Don’t have any pesto on hand? You can get some high-quality fresh basil pesto here.

Tomato Basil Wrap with Mozzarella

Ingredients for a wrap

  • Wholemeal Weight Watcher tortilla
  • 1 tbsp pesto
  • 1/2 cups mixed leaf salad
  • 5 tbsp shredded mozzarella
  • 1 sliced tomato
  • 4 fresh basil leaves (chopped)
  • some chopped dill
  • a pinch of salt and black pepper

Nutrition Per Serving:

  • Calories: 277
  • Fats: 14g
  • Protein: 11g
  • Carbs: 28g
  • Fiber: 2.9g
  • Sugar: 3.5g

Full Recipe

Watch: 6 Low Calorie Wraps

If you’re more of a visual learner, check out this video where I make all of these 6 wraps in one go. You can choose which one is your favorite.

Which Wrap Has the Lowest Calories

pile of wraps

And the winner in far of the lowest calories is the Spicy Tuna Wrap with Veggies. It contains just 207 calories.

That’s about 300 fewer calories than a Macdonald’s Chicken & Bacon McWrap.

Besides being low in calories, it’s packed with lean protein from the tuna.

It is also low in sodium.
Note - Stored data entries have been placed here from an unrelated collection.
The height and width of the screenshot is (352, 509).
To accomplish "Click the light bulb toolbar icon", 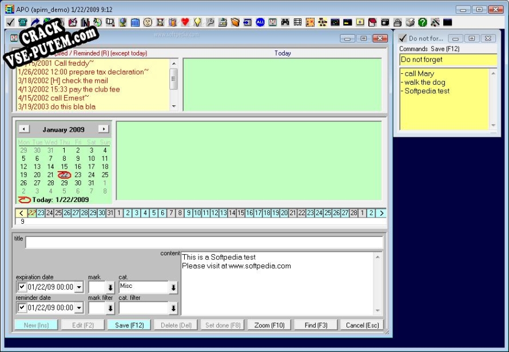I will pos(197,22).
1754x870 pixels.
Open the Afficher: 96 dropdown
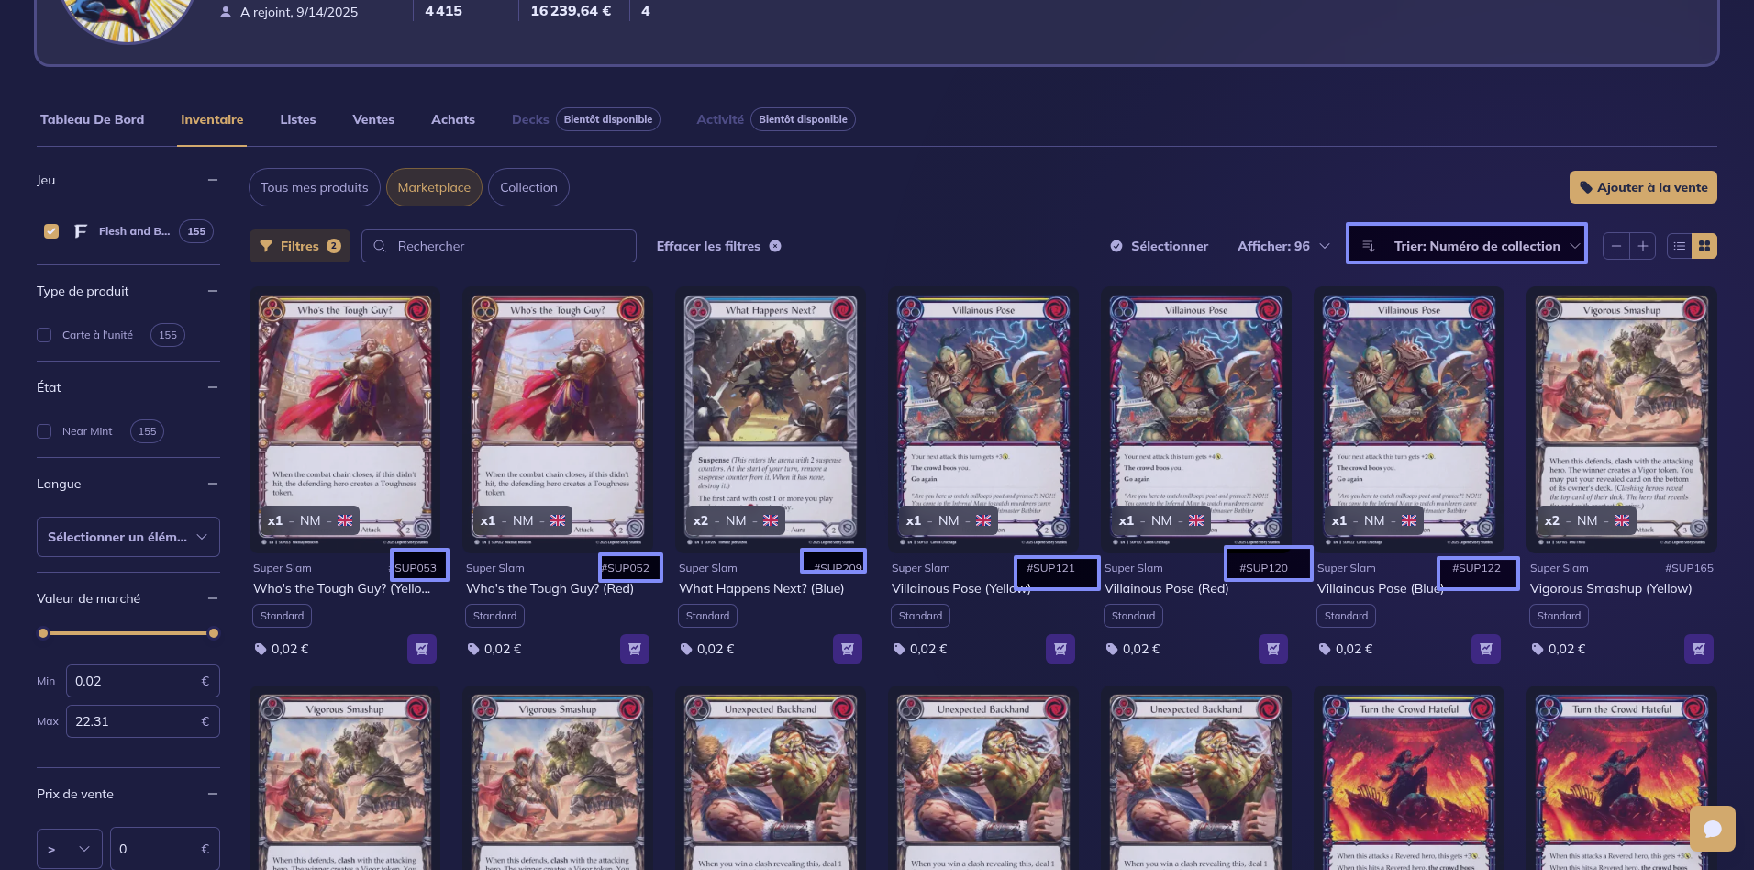1282,246
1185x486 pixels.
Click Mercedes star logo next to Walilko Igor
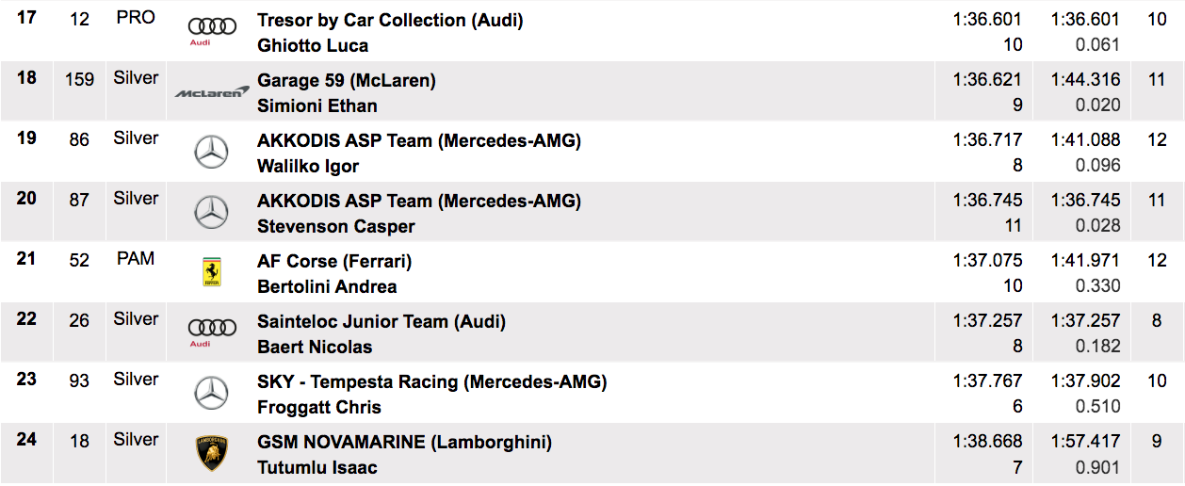211,152
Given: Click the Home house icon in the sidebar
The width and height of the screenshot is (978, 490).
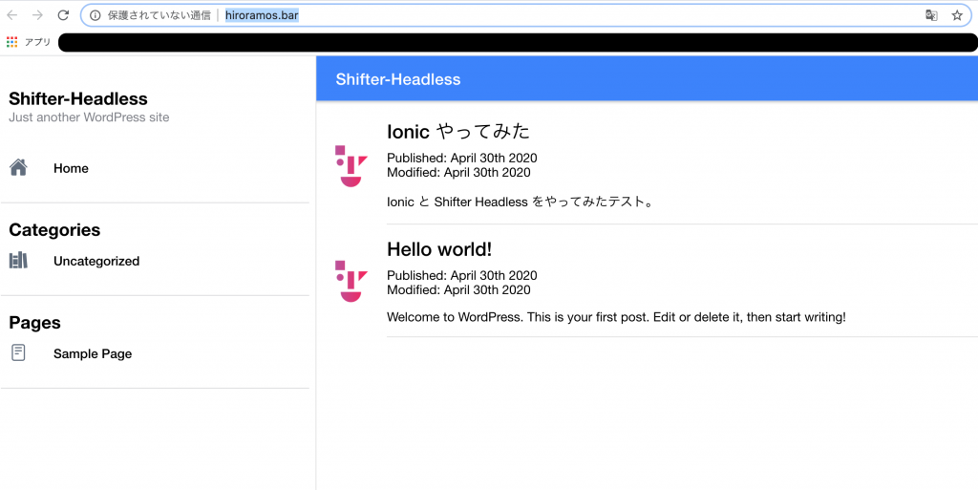Looking at the screenshot, I should (x=19, y=168).
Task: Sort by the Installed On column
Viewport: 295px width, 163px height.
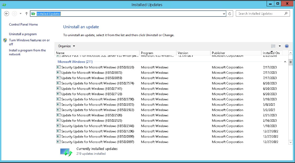Action: tap(272, 53)
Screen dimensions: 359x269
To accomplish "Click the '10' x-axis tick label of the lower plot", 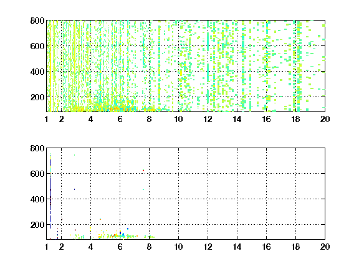I will click(x=178, y=247).
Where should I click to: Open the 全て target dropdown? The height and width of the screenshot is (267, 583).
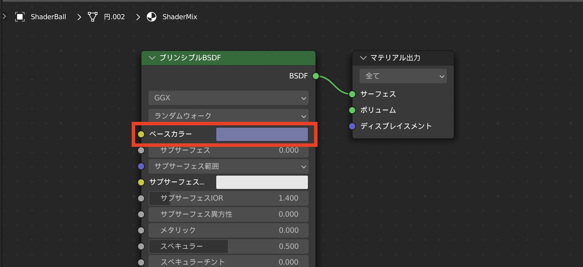coord(403,76)
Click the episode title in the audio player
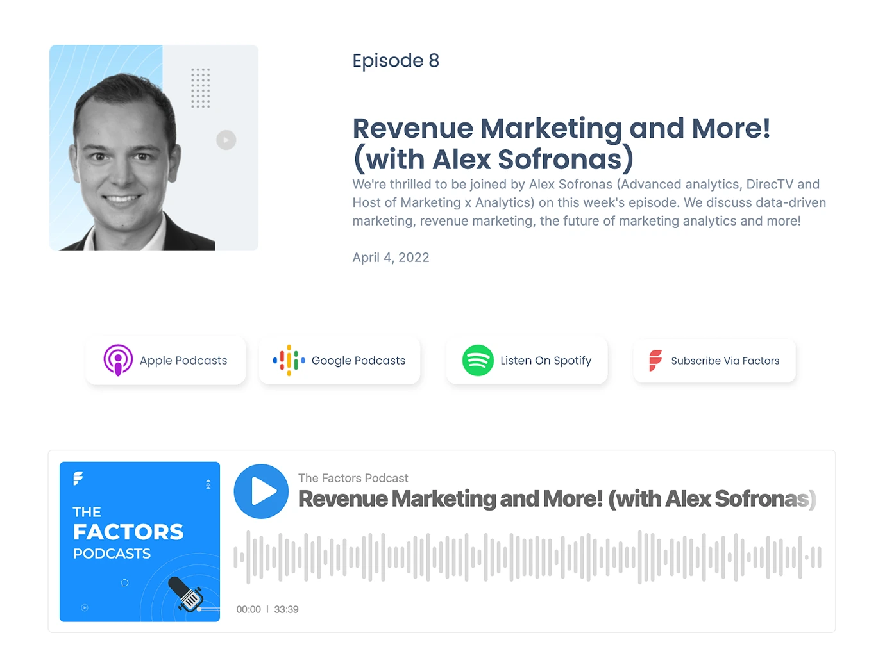Viewport: 869px width, 665px height. click(x=557, y=499)
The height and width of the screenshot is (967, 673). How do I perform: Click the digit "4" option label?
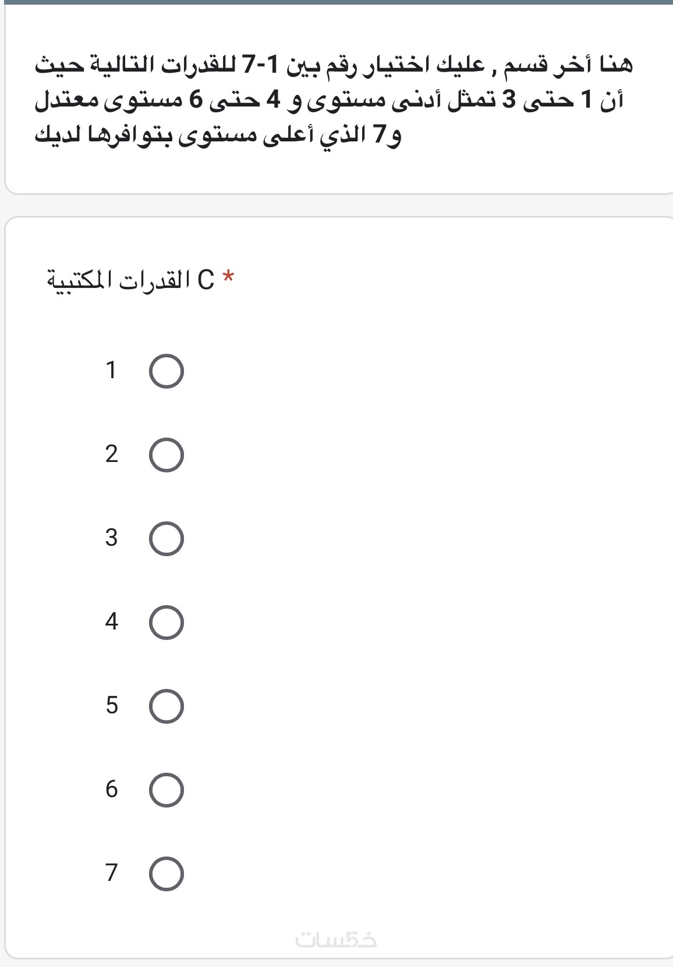coord(111,621)
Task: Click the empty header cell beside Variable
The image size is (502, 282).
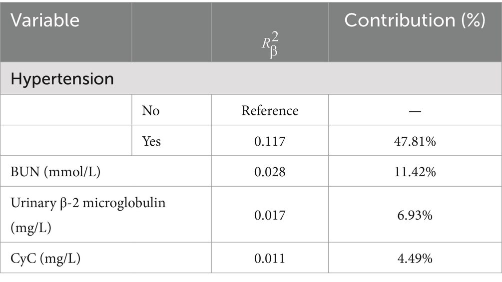Action: (x=172, y=32)
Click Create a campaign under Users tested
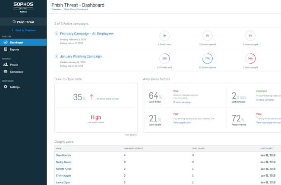This screenshot has width=281, height=185. point(182,102)
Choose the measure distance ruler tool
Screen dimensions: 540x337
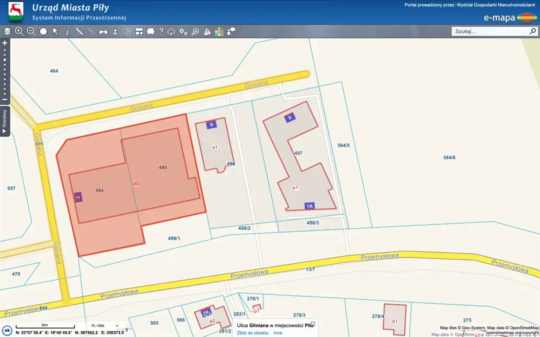click(x=79, y=32)
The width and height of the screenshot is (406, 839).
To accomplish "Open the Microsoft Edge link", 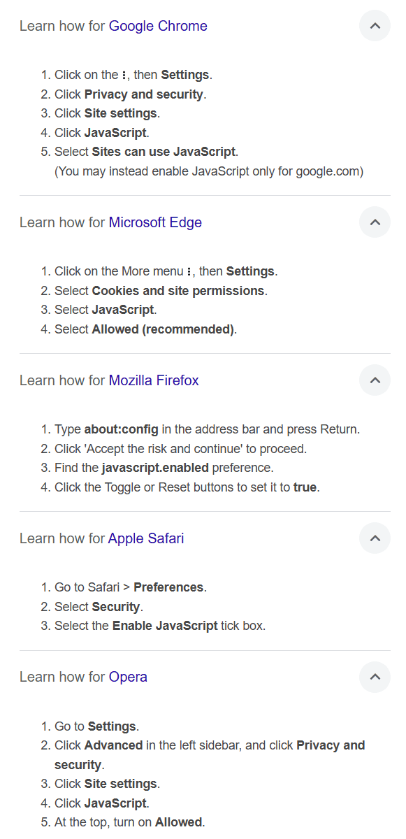I will (155, 223).
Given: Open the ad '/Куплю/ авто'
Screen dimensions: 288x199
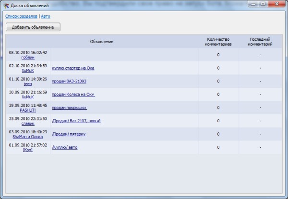Looking at the screenshot, I should pyautogui.click(x=64, y=147).
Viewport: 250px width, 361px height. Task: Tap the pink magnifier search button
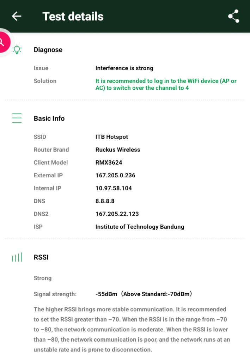[x=3, y=42]
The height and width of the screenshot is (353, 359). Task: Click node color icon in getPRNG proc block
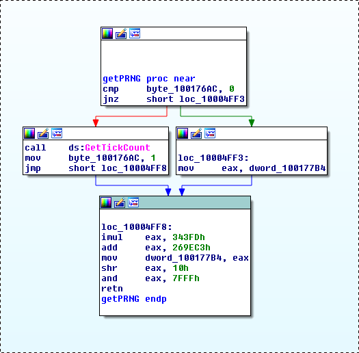point(107,34)
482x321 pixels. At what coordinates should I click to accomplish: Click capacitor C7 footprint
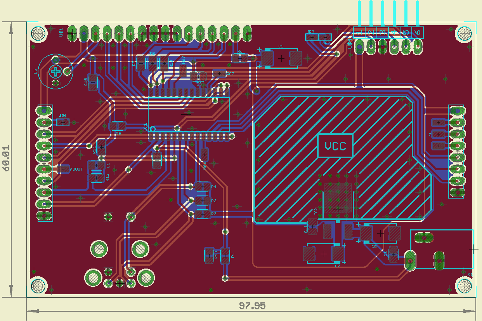[x=324, y=253]
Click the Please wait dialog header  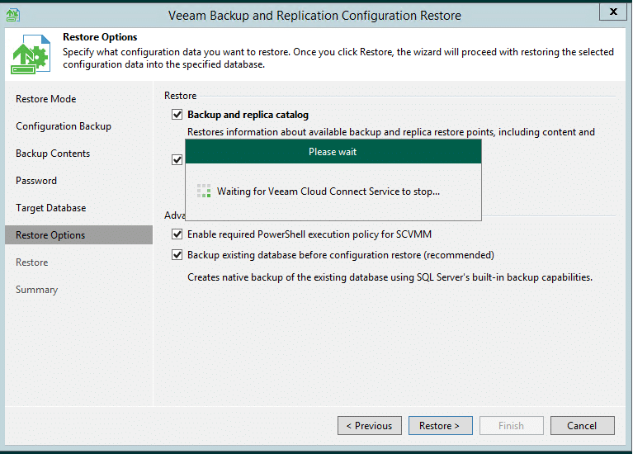click(x=333, y=152)
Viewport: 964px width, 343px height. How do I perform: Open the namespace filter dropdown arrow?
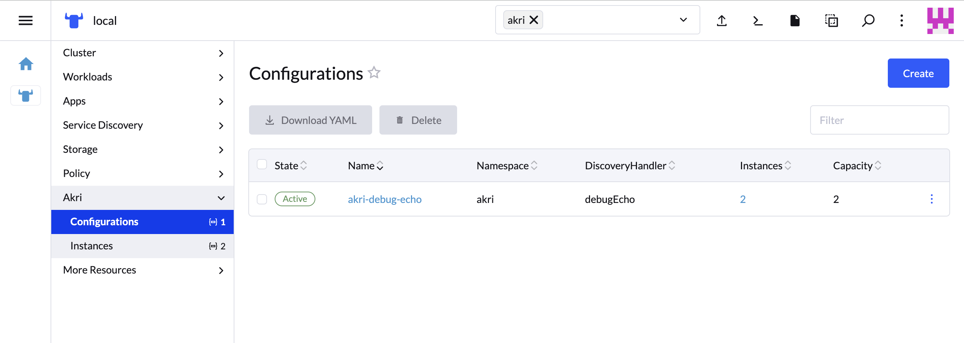click(x=683, y=20)
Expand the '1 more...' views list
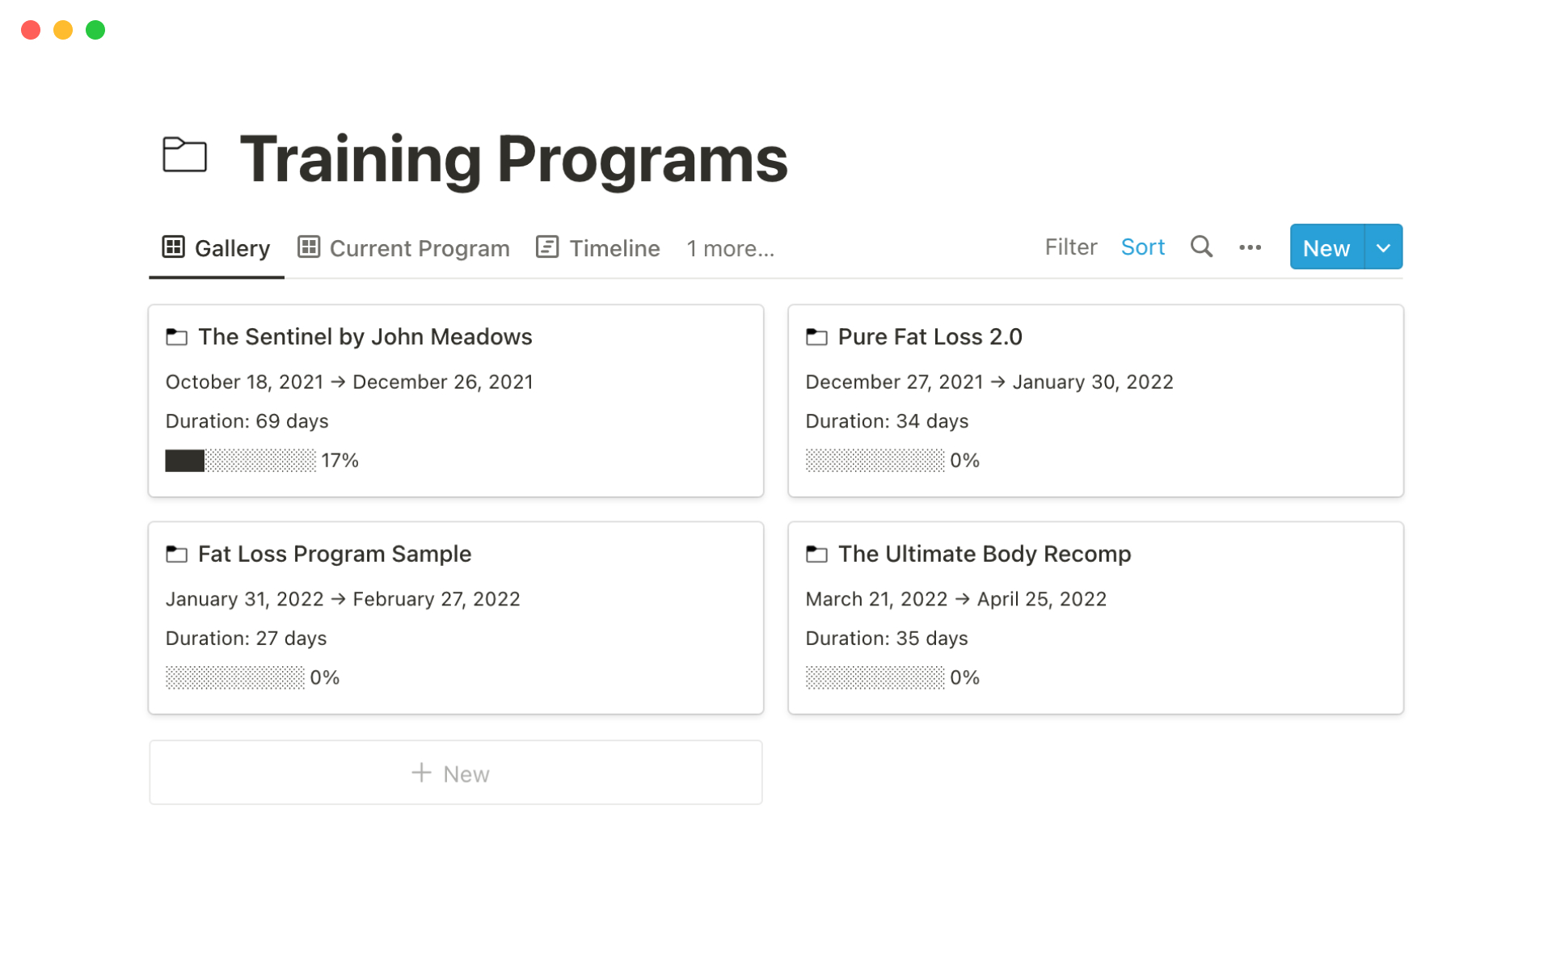This screenshot has height=970, width=1552. coord(730,248)

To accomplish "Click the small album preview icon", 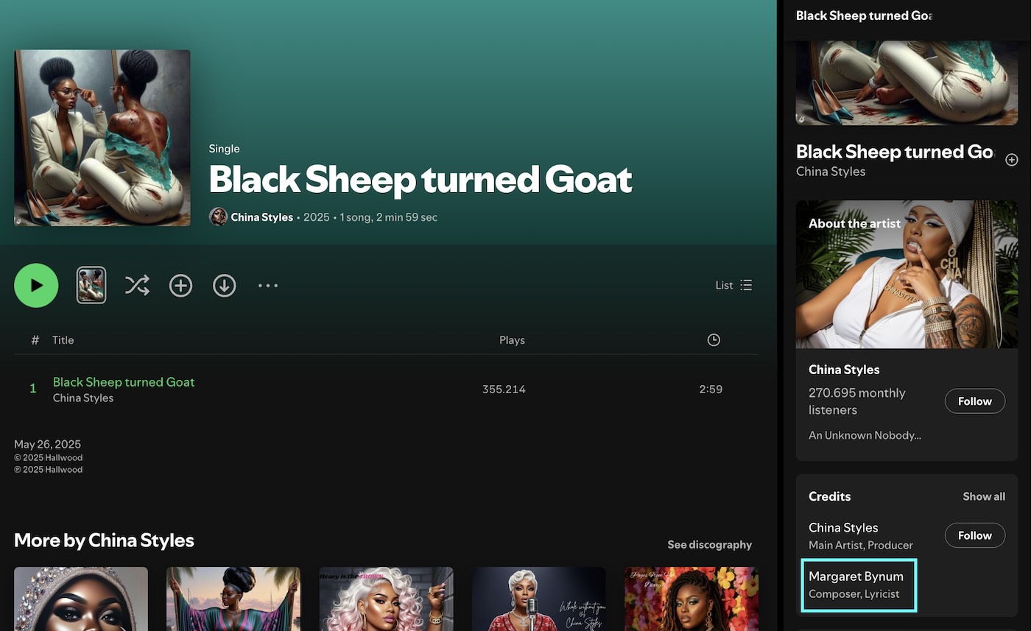I will [x=91, y=285].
In fact, it contains just 291 mg of sodium, compared to 790 mg of sodium in the McWrap.

Now that’s a wrap.

How to Store These Low-Calorie Wraps

low calorie wraps

For best results, it’s best to eat your wraps as soon as you make them. But life happens, and we can’t always put together a wrap on the fly.

In that case, you can make your wrap in the morning. Then you can pack it to go for that day.

Just be sure to put it in a glass storage container like this to maintain freshness. Or you can use a BPA-free plastic container like this.

You can also wrap your wraps in beeswax wrap like this.

Ingredients to Use to Make Low-Calorie Wraps

low cal wrap recipes

Wraps can quickly become loaded with calories. So, it’s essential to use the right ingredients to keep them low in calories.

Here are some ingredients to use to make your wraps low in calories:

  • Use grilled or broiled chicken instead of fried chicken.
  • You could use low-fat Greek yogurt instead of mayonnaise or sour cream
  • Use low-calorie tortillas like Mr. Tortilla. They contain just 15 calories per tortilla, and they’re low in carbs. To cut the calories, even more, you can use lettuce leaves or cabbage leaves instead of tortillas.
  • Use lots of fresh veggies in your wraps. Veggies, for the most part, are low in calories. The exception is avocado (which is technically a fruit). You can still use avocado but use it sparingly. Limit it to about a 1/3 of an avocado.
  • Use lean proteins like chicken breast, tuna, and legumes like beans.
low calorie wrap

6 Low-Calorie Wraps Under 315 Calories

Yield: 1 wrap
Prep Time: 20 minutes
Total Time: 20 minutes

When you need a quick lunch, there is nothing better than an easy low-calorie wrap. These are great for at-work meal prep.

Ingredients

  • Weight Watcher tortilla
  • Mashed avocado/Greek yogurt/Hummus/Pesto
  • Lettuce/Basil leaves
  • Vegetables of choice
  • Meat of choice
  • Spices
  • Salt

Instructions

  1. Check out the ingredients above and mix them together.
  2. Place them on a low-calorie tortilla.
  3. Roll up, cut in a half, and serve.